Wenn das bei allzu durchsichtigen Anbiederungsversuchen Gottschalks geschah ("Hat nicht Seneca im Alten Rom kluge Sachen gesagt, und der Plebs saß im Circus Maximus?"), mochte man sich an der Schroffheit bis zu einem gewissen Grad erfreuen. Inhaltlich aber hätte man sich doch mehr gewünscht als den Ratschlag Reich-Ranickis, sich auf die großen Poeten zu besinnen: Als gäbe es noch keine entsprechenden Filmadaptionen, regte er an, den "Unterhaltungsdichter" Shakespeare neu zu entdecken. Und dann erst Brecht: "Brecht, wenn man den hätte, der wäre der Richtige fürs Fernsehen!", rief er aus. Im Übrigen forderte er: "Die ganzen Leute, diese Intendanten, Programmdirektoren, Abteilungsleiter, die müssen Angst haben, wenn die keine Angst haben, werden die Dreck machen."
So blieben dem Zuschauer vor allem Einblicke ins Seelenleben Thomas Gottschalks. Der beklagte mit "Wetten, dass ...?"-erprobter Witzischkeit sein Los: "Am Montag tritt mich das Feuilleton in die Tonne, und die Klofrauen jubeln mir zu.
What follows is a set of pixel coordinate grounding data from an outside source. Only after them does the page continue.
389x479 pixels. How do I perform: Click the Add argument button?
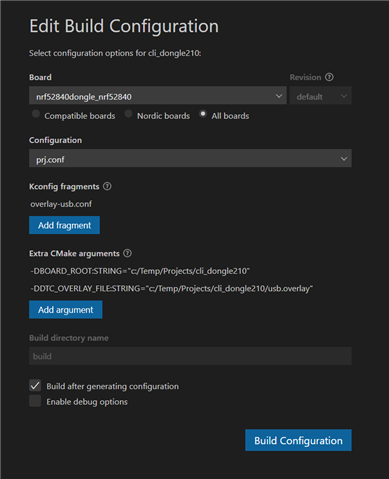click(66, 310)
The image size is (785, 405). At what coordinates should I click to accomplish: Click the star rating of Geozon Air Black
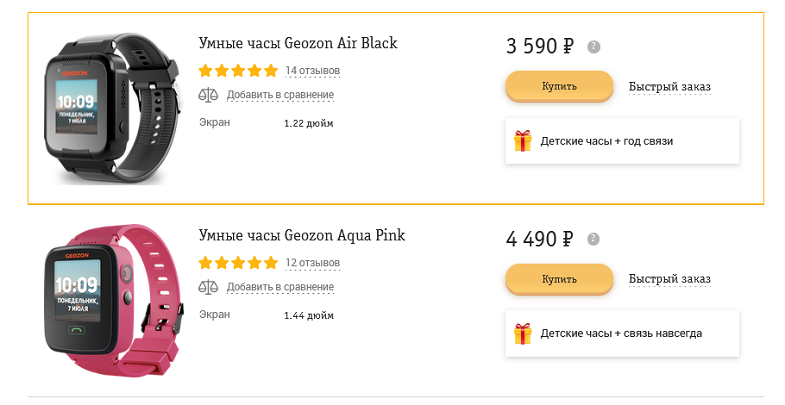click(238, 70)

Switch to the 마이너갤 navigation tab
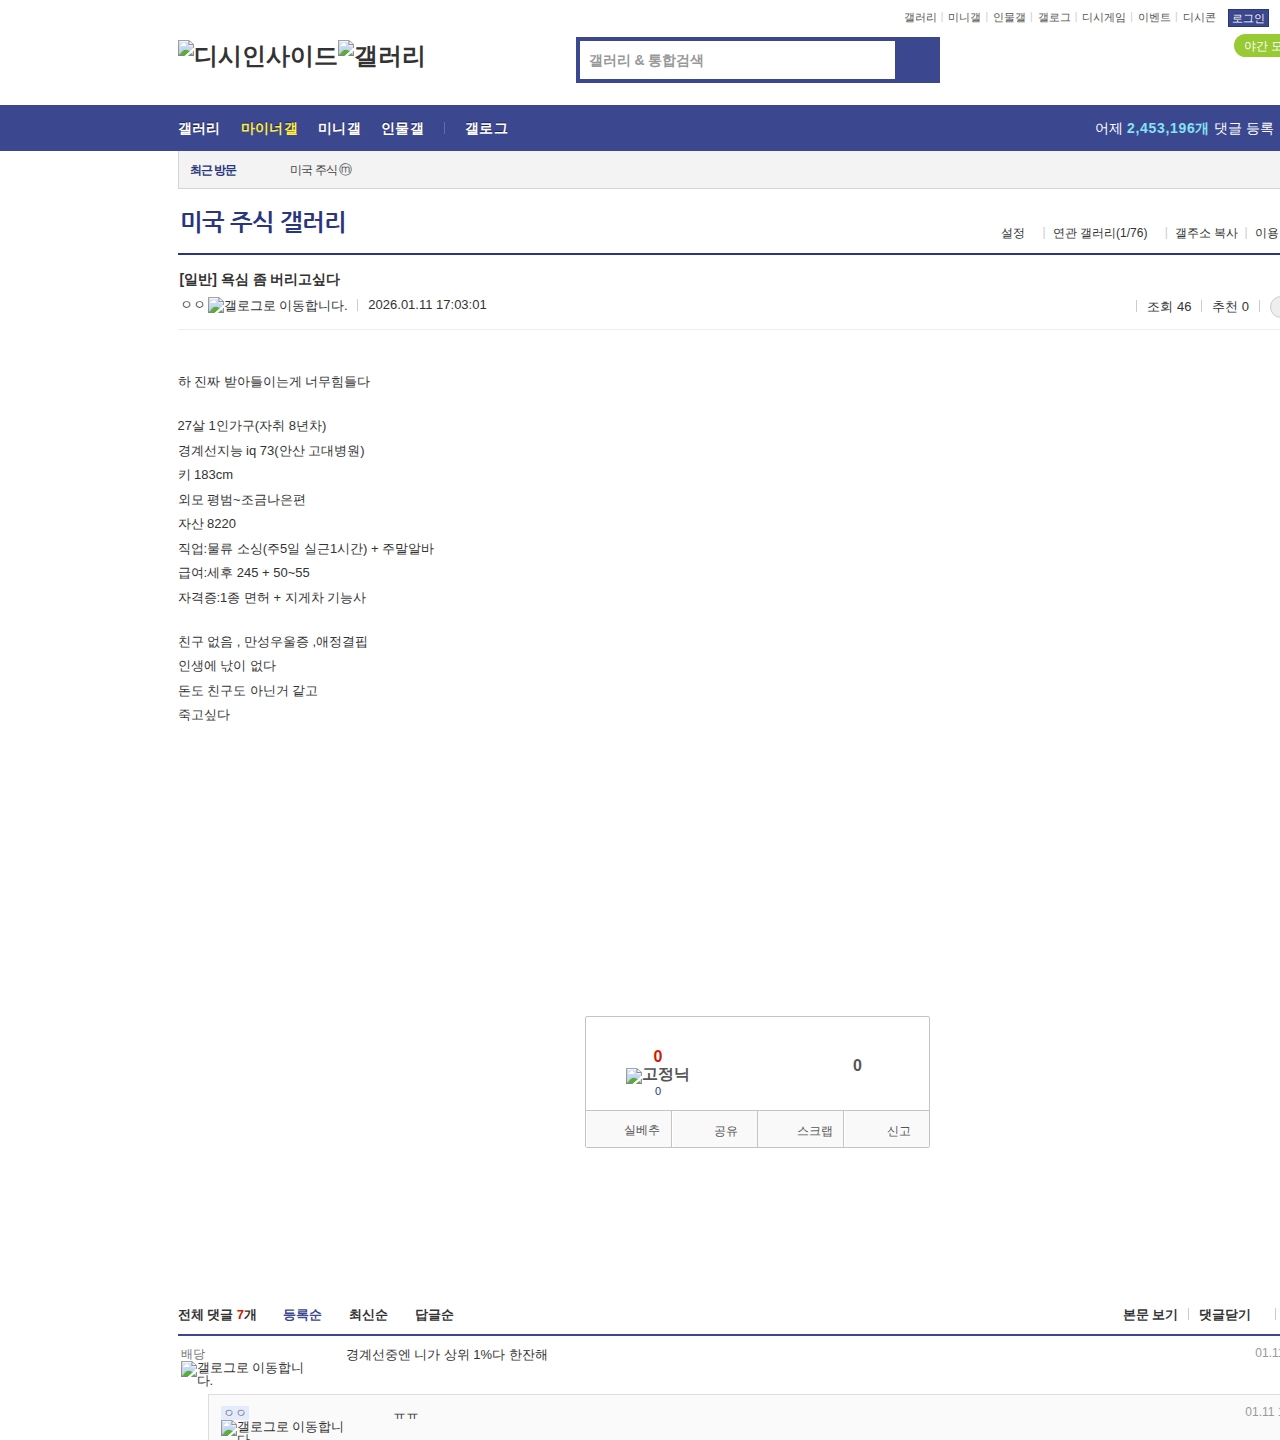pos(269,128)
Ist doch kein Wunder, dass ich mich fast nur noch auf'm Klo aufhalte." Und formulierte seine Vorstellung von erbaulichem Bildungsfernsehen: "Wir wollen doch vom Fernsehen an die Hand genommen werden, wir wollen konstruktiv ans Licht geführt werden aus dem Dunkeln." Als er einmal Amtsmüdigkeit erkennen ließ ("Ich habe doch in meinem Leben genug Leute gesehen, die mit einem Luftgewehr Flaschen aufschießen können") spendete Reich-Ranicki Trost: "Du kannst dir sehr viel erlauben, und die Leute gucken zu", gab er zu bedenken.
Konsequent redeten die beiden Generalisten aneinander vorbei – zum Teil mit hanebüchener Wortwahl. So imaginierte Gottschalk eine gemeinsame Sendung: "Da bringen wir alles, was die interessierte, intelligente Elite unseres Volkes sehen möchte." Und Reich-Ranicki spornte an: "Man kann eine Komödie von Shakespeare so machen, dass die Gebildeten glücklich sind und die primitiven Menschen es sehr wohl verstehen und genießen." Ungefähr in dieser Preisklasse lagen auch seine Einlassungen über die aktuelle Fernsehkritik ("meist den Volontären, Hospitanten überlassen") und Gottschalks Einschätzung des Internets ("Wenn du übers Fernsehen weinst, dann musst du dich erschießen, wenn du ins Internet guckst. Da ist ja sozusagen der Teufel los.").
Als der Gastgeber nach 30 Minuten zur eigens verschobenen "Aspekte"-Sendung über die Frankfurter Buchmesse überleiten wollte, hatte Reich-Ranicki noch ein Abschiedswort parat: Auch die Buchmessen-Berichterstattung sei "vor 20, 30 Jahren besser gemacht" gewesen. Viel länger hätte die Sendung wohl wirklich nicht dauern dürfen. Seinen verschmähten Preis ließ der Kritiker auch weiterhin bei Gottschalk stehen. Vielleicht wäre es wünschenswert, seinen Auftritt vor einer Woche als gelungene Provokation in Erinnerung zu behalten, die Diskussion über Qualitätsfernsehen aber in anderer Konstellation fortzuführen.